Cloudflare Restores Services After Hours-Long Outage Triggered by Internal Database Change

On 18 November 2025, Cloudflare  experienced a major network outage beginning at 11:20 UTC, affecting the delivery of core network traffic. Internet users attempting to access sites protected by Cloudflare were met with error pages indicating failures within the company’s network. The incident was not caused by a cyberattack but stemmed from a change to the permissions of one of Cloudflare’s database systems. This change caused a critical “feature file” used by the Bot Management system to double in size, exceeding the software’s preconfigured limits and triggering widespread errors across the network.

Initially, Cloudflare suspected a hyper-scale DDoS attack, but the root cause was quickly identified as the oversized feature file. The company halted the propagation of the faulty file and replaced it with a previous, functional version. Core traffic largely returned to normal by 14:30 UTC, with full restoration of all systems achieved by 17:06 UTC. During the outage, increased load on various parts of the network caused temporary latency spikes and service disruptions across several products.
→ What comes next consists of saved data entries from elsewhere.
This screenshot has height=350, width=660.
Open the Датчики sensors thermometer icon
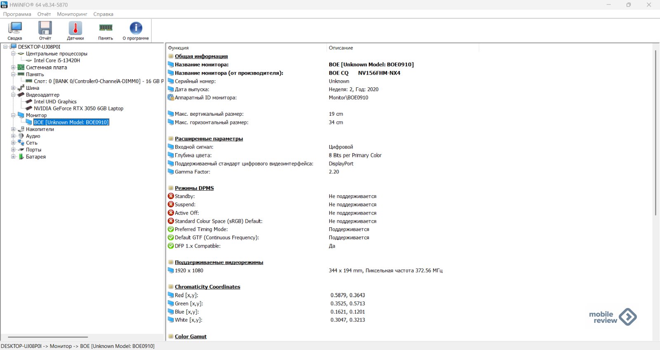[75, 28]
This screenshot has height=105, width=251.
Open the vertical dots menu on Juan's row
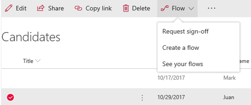pyautogui.click(x=142, y=97)
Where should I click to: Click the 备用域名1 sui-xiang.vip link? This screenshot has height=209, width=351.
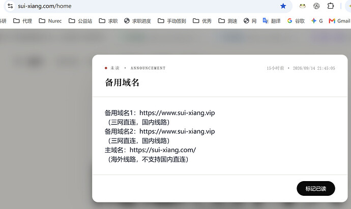coord(177,113)
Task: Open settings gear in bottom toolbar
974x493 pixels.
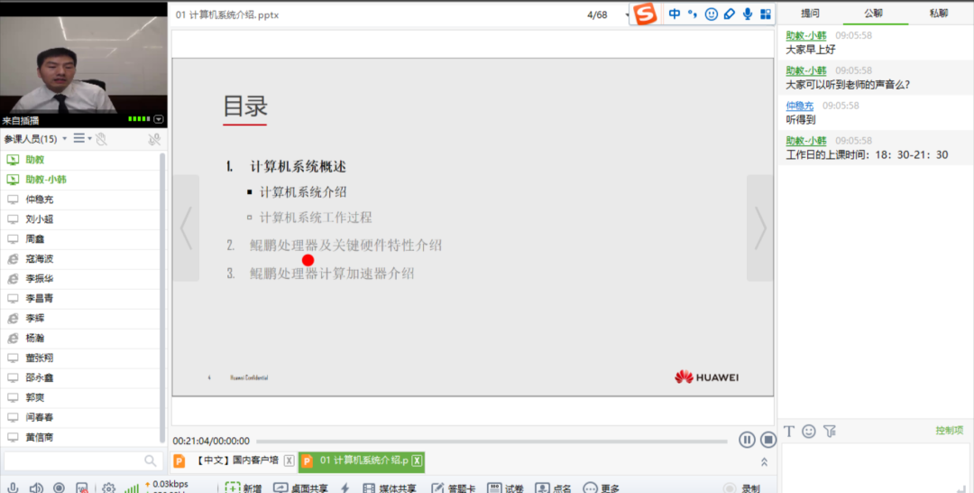Action: pos(108,488)
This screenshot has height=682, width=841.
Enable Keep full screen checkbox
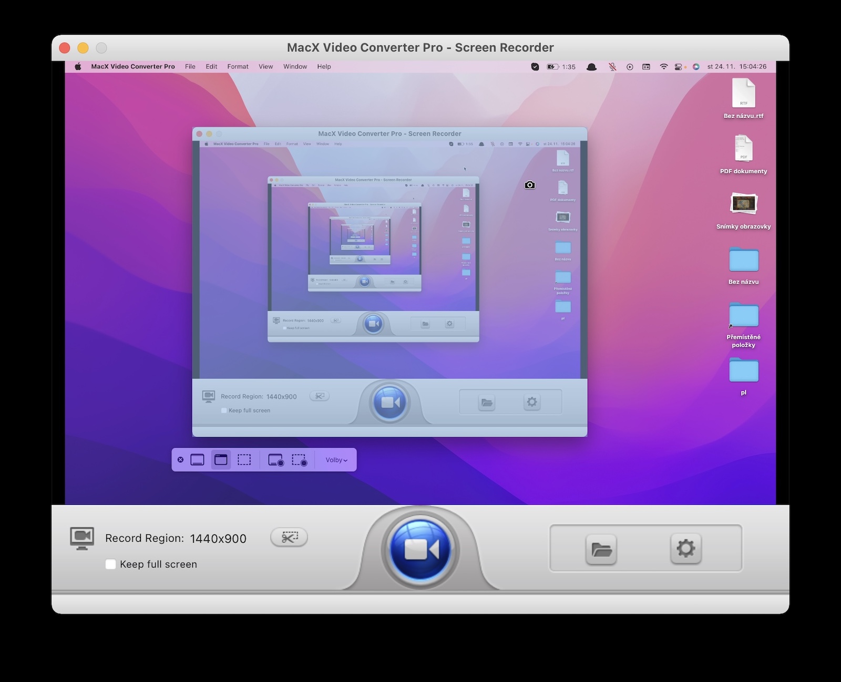111,564
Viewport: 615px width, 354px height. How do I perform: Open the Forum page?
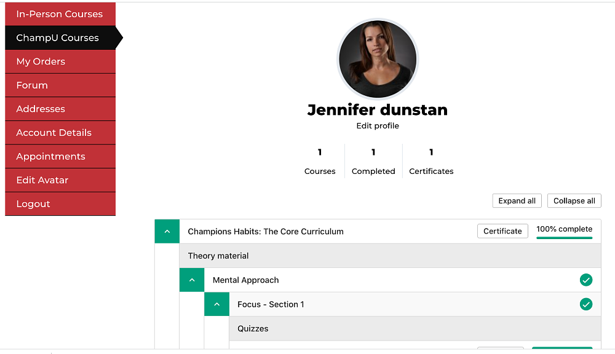32,85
The outage affected multiple Cloudflare services, including its core CDN and security services, Turnstile, Workers KV, Access, and the Dashboard. HTTP 5xx errors were widespread, authentication failures occurred for Access users, and Turnstile login services were temporarily unavailable. Email Security experienced minor disruptions, mainly in spam detection, but with no critical impact. The incident also highlighted the vulnerability of the company’s own status page, which coincidentally went offline during the outage, complicating initial diagnosis.

The failure originated from a modification in Cloudflare’s ClickHouse database query system. The update inadvertently caused duplicate entries in the feature file used by the Bot Management module, which then exceeded the module’s memory preallocation limits. This triggered unhandled errors in the core proxy system, leading to 5xx errors for customer traffic and impacting downstream services dependent on the proxy. Customers using Cloudflare’s new FL2 proxy engine were particularly affected, while those on the older proxy saw bot scores misapplied rather than full outages.

Cloudflare responded by implementing temporary workarounds, including bypassing the core proxy for Workers KV and Access, manually restoring a known good configuration file, and restarting impacted systems. These measures gradually reduced error rates, restored authentication services, and brought the network fully back online.

In response to the outage, Cloudflare is undertaking measures to prevent similar failures, including hardening ingestion of configuration files, implementing global kill switches for features, managing error reports to avoid system overload, and reviewing failure modes across core proxy modules. Cloudflare described this outage as its most significant since 2019 and expressed apologies for the disruption, emphasizing the company’s commitment to maintaining a highly resilient and reliable Internet infrastructure.